An augmented data method for the analysis of nosocomial infection data.
Cooper BS., Medley GF., Bradley SJ., Scott GM.
The analysis of nosocomial infection data for communicable pathogens is complicated by two facts. First, typical pathogens more commonly cause asymptomatic colonization than overt disease, so transmission can be only imperfectly observed through a sequence of surveillance swabs, which themselves have imperfect sensitivity. Any given set of swab results can therefore be consistent with many different patterns of transmission. Second, data are often highly dependent: the colonization status of one patient affects the risk for others, and, in some wards, repeated admissions are common.
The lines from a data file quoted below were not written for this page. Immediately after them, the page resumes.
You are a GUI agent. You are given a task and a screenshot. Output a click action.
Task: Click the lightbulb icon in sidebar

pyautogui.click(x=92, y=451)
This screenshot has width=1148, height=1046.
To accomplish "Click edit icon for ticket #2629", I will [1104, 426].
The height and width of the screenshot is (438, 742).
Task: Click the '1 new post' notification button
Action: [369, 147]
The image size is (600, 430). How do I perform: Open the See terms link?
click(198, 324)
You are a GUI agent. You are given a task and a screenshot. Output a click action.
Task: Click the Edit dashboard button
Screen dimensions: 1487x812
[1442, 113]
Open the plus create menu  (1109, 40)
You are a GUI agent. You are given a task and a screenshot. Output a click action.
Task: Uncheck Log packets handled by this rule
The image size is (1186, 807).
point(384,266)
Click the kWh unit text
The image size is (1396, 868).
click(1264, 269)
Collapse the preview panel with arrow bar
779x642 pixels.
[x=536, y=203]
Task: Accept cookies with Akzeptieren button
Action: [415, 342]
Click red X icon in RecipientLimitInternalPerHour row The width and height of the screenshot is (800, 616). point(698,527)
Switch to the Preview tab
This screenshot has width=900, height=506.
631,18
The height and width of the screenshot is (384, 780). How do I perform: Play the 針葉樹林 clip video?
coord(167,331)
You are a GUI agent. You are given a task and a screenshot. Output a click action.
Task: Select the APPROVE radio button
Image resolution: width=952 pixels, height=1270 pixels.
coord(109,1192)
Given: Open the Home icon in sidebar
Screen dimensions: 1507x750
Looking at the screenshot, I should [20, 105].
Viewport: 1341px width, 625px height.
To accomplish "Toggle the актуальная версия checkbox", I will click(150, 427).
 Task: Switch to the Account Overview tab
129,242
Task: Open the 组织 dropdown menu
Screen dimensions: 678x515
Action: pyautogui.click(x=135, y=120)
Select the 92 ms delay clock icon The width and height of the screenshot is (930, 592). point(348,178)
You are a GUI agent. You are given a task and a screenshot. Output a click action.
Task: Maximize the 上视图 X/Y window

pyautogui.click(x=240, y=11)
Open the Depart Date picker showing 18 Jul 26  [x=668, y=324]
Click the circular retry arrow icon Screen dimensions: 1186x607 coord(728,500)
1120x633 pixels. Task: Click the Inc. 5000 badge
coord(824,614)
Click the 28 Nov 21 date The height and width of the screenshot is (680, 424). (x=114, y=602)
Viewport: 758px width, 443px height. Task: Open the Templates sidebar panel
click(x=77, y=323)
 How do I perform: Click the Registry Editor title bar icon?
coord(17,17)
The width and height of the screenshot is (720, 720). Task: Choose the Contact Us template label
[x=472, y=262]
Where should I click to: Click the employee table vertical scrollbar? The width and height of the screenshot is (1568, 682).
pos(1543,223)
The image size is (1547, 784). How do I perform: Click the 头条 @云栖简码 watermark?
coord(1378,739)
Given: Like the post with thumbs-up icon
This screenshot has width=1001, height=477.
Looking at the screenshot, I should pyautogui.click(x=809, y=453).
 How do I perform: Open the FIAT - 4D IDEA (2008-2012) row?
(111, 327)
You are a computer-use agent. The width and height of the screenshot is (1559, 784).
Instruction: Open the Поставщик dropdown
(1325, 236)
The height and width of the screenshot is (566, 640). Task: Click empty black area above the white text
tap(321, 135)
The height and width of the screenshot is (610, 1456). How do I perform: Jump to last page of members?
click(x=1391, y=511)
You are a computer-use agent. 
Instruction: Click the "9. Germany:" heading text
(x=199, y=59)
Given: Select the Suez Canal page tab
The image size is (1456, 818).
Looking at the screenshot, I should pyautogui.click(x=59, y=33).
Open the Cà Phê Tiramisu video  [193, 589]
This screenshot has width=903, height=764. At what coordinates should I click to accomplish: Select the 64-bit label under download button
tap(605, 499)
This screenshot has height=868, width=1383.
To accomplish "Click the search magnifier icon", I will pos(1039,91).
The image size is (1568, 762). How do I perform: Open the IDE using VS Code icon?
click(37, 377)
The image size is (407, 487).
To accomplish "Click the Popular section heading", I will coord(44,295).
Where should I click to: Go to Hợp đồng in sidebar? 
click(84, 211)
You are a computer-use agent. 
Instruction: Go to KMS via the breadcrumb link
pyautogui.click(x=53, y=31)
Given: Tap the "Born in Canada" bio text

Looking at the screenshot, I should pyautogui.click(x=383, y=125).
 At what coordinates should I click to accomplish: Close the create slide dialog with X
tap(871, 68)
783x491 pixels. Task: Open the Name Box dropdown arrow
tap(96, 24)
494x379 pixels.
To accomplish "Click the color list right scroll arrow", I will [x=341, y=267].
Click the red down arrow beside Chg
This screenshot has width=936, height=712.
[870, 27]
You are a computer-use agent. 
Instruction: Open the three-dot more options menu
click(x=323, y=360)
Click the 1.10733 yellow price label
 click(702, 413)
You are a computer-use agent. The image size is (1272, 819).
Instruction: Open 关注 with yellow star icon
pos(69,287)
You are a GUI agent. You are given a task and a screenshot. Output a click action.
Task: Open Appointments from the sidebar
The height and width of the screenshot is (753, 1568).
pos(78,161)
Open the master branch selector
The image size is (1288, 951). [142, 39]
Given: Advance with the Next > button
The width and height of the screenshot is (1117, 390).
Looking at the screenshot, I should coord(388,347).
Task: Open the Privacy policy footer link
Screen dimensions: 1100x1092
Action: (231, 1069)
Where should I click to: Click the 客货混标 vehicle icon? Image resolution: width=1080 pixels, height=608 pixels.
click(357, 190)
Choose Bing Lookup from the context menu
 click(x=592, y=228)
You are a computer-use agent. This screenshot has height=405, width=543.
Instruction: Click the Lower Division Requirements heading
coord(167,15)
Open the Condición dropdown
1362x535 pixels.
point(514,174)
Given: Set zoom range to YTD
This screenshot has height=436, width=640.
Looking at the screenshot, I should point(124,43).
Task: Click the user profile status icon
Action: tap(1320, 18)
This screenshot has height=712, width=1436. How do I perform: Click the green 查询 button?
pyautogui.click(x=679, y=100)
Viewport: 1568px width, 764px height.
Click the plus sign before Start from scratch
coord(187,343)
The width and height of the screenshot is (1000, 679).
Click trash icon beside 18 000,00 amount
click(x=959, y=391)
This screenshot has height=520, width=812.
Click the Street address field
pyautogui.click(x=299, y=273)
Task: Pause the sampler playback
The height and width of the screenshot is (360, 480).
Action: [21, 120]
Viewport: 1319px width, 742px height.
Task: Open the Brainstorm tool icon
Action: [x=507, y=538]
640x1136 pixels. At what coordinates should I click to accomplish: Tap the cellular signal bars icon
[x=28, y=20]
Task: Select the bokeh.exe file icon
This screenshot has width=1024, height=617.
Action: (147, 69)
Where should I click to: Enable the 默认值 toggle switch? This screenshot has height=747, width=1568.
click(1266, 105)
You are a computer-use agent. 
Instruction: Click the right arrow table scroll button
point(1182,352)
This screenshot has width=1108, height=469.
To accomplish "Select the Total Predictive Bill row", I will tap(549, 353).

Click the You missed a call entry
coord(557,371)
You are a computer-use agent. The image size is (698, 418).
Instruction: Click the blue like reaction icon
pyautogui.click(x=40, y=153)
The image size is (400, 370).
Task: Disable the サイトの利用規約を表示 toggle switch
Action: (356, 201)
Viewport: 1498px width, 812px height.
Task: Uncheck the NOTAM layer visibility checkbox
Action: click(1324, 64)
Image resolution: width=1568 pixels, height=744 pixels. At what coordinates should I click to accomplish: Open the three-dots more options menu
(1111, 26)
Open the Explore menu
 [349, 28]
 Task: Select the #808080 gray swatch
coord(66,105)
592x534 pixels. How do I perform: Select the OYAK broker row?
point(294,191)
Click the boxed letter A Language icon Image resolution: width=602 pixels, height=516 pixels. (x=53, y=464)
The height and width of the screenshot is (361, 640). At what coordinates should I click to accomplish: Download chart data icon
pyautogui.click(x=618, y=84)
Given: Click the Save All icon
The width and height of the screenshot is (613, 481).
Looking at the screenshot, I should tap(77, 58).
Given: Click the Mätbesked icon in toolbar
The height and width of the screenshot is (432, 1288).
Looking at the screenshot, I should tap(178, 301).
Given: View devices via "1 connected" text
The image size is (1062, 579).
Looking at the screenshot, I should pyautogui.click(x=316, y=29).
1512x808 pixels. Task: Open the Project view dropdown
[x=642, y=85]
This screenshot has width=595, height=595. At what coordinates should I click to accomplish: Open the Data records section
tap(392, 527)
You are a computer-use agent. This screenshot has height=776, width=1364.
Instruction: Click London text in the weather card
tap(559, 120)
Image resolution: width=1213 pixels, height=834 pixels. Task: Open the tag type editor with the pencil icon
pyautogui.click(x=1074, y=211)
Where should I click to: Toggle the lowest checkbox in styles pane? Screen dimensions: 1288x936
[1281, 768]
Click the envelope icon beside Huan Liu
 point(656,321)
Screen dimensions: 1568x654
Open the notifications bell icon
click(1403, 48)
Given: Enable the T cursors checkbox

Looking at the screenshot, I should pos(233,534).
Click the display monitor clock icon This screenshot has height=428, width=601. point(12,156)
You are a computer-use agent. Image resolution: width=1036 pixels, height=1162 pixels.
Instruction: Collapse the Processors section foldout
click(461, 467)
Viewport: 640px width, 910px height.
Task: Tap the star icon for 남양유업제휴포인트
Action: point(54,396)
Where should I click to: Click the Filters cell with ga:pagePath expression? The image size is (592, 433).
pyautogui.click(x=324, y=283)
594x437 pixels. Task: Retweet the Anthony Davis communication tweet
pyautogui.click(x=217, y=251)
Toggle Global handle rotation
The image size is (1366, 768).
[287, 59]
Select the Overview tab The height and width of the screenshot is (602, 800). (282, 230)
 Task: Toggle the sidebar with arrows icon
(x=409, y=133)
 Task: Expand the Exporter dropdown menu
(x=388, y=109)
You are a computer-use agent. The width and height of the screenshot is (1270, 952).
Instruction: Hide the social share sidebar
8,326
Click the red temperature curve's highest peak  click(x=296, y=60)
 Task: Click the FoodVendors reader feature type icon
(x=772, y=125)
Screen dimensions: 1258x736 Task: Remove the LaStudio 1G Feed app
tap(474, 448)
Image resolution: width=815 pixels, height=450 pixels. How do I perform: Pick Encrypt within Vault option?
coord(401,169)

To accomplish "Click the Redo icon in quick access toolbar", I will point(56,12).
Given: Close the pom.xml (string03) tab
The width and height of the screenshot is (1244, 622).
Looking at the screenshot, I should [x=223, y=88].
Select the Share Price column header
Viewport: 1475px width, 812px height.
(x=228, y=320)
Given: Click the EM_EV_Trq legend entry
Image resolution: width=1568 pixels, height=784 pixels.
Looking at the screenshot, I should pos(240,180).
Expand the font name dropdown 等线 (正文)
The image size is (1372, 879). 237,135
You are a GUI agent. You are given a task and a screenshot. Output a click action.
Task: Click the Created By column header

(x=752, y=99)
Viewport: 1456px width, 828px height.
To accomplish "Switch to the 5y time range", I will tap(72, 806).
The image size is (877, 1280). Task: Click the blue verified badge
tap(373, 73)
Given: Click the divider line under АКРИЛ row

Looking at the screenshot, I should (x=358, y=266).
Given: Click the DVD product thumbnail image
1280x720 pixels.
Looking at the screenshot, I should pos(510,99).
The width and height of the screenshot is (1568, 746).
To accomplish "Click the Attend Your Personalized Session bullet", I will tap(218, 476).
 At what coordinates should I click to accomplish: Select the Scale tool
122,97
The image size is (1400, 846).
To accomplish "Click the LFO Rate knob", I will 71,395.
Here, the authors present a method for analyzing typical nosocomial infection data consisting of results from arbitrarily timed screening swabs that overcomes these problems and enables simultaneous estimation of transmission and importation parameters, duration of colonization, swab sensitivity, and ward- and patient-level covariates. The method accounts for dependencies by using a mechanistic stochastic transmission model, and it allows for uncertainty in the data by imputing the imperfectly observed colonization status of patients over repeated admissions. The approach uses a Markov chain Monte Carlo algorithm, allowing inference within a Bayesian framework. The method is applied to illustrative data from an interrupted time-series study of vancomycin-resistant enterococci transmission in a hematology ward.